En Jamaica, las cosas no llegan a semejante extremo, pero de todas formas, una cultura machista arraigada en la población femenina dificulta los cambios sociales.
–Una de mis frustraciones más grandes es que las mujeres son muy estructuradas culturalmente, por eso empecé a trabajar con los niños –cuenta la abogada.

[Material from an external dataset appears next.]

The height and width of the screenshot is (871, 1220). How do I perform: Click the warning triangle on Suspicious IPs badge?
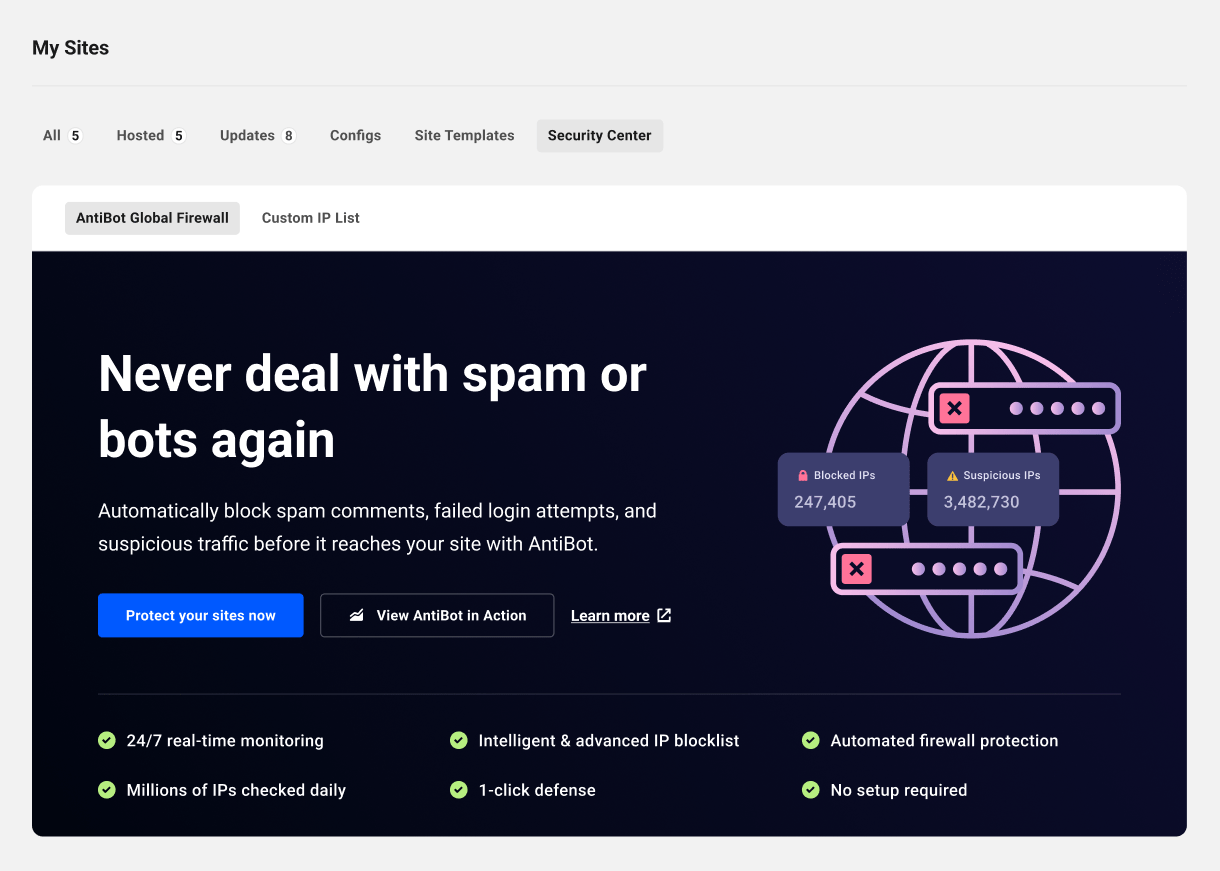click(x=952, y=474)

Otra cara de la discriminación es la escasa representación femenina en los Parlamentos. En Ucrania, las legisladoras ocupan apenas el 6 por ciento de los escaños. En Jamaica, entre el 8 y el 10. Uganda, en cambio, tiene desde 1996 un sistema de cuotas por el cual debe ser elegida como mínimo una mujer por cada distrito, lo que redunda en que sean al menos un 30 por ciento del total del cuerpo legislativo. Pero las desigualdades en el país africano se observan en otros estamentos. Por ejemplo, “a las mujeres no se les permite formar parte de sindicatos”, cuenta Daisy. Ante un accidente laboral, por otra parte, está estipulado que los hombres cobren más que las mujeres porque se considera que ellos son los jefes de familia. En Uganda, además, las mujeres no tienen derecho a la herencia. “Si mis padres mueren, yo no heredo nada”, cuenta Daisy.
La discriminación hacia las mujeres en el mercado laboral es una constante en los tres países.
–En Ucrania, por lo general, el salario de las mujeres es un 72 por ciento del que cobran los hombres. El otro problema es que el cuidado de los chicos y el trabajo doméstico están a cargo exclusivamente de las mujeres. En la cultura ucraniana es imposible pensar que estas tareas sean compartidas por los hombres. Con lo cual, una vez que las mujeres se casan y tienen hijos no tienen tiempo suficiente para dedicarse a su vida profesional y quedan una vez más en desventaja –describe Irina.
–¿Creen que las mujeres son menos corruptas que los hombres? –les preguntó Página/12.
Aunque con algunos matices, la respuesta fue casi unánime: son menos corruptas porque tienen menos acceso a los lugares de poder, coincidieron las tres mujeres.
–La corrupción es una tendencia mundial –señaló Irina.
El punto clave para combatirla, acordaron las tres, es el acceso libre a la información.
–Se tiene que imponer una cultura de la rendición de cuentas –concluyó Margarette.
La charla llegó a su fin. Faltaban apenas unos minutos para que Irina subiera al estrado de la sala principal del Centro Cultural San Martín para dar su ponencia en el Foro. Antes de despedirse, las tres concluyeron que todavía hay mucho por hacer por la igualdad entre los géneros y que la opresión que sufren las mujeres en distintas latitudes puede adquirir formas diversas, pero en esencia, es la misma.